Subscribe

New reviews, interviews, and features via RSS or Email.

Sponsored Links

I Am Sam

(2001) ** 1/2 Pg-13
132 min. New Line. Director: Jessie Nelson. Cast: Sean Penn, Michelle Pfeiffer, Dakota Fanning, Dianne Wiest, Loretta Devine.

An actor's performance as a mentally-challenged character can come off as a stunt designed for Oscar attention more than a role in service of a compelling story, and Sean Penn in I Am Sam skirts dangerously close to fostering this perception. However, Penn's performance is both credible, for the most part, and has some shading (thank God-- he's in nearly every scene of this two-hour-and-twelve-minute heart-string concert).

Penn plays Sam Dawson, father to seven-year-old Lucy Diamond Dawson (Dakota Fanning). When a suspicious social worker conveniently catches Sam and Lucy in a rare moment of domestic disharmony, Lucy is unceremoniously yanked from her home. Michelle Pfeiffer plays the selfish lawyer reluctantly stuck defending Sam (a frustrating client) for free. Let's just say she has a change of heart (though the filmmakers wisely decided against an overt romantic subplot between Pfeiffer and Penn).
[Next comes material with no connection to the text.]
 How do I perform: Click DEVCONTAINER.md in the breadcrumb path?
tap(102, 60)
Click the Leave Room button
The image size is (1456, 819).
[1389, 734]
The film earns substantial good will from its lead performances. Complimenting Penn (perhaps the best actor of his generation) is the excellent Michelle Pfeiffer. Unfortunately, her character is strictly stock, the selfish, upwardly mobile businesswoman who needs to be taught a lesson in what really matters (hint: it ain't money). The biggest surprise is Fanning. An ultracute kid who one might assume comes direct from central casting, Fanning displays a disarming directness (with a gaze that is equally comfortable conveying emotion and laser-like focus), without which the movie would surely be lost.

Penn, though generally good, suffers from the company of a group of actors playing his challenged friends (the usually brilliant Doug Hutchinson, for example, overplays it here, throwing more light on Penn's dangerously showy performance). Worse, Penn must act alongside real mentally-challenged actors, at times, and the comparison again detracts from Penn's mannered work.

The biggest problem with the film is its predictable frame and familiar characters. The story offers a minimum of ideas, though its central one is notable: what happens once the child is demonstrably smarter than the parent, especially if the child is still a grade-schooler? The film's answer reveals the film's unfortunate tendency toward plot contrivances. Aside from the all-star cast, the film plays all-too-much like an old-fashioned TV-movie-of-the-week, with it's predictable rise and fall of fortunes, conflict (court provides the crutch) and tidily resolved ending.

But I Am Sam ultimately provides that concert of the heart, craftily orchestrated by director Jessie Nelson. Nelson's successful pursuit of Beatles songs (covered by a variety of popular artists including Eddie Vedder, Sarah McLachlan, and Rufus Wainright) adds a layer of irresistable sentiment and commentary to a story that repeatedly reminds that all one needs is love.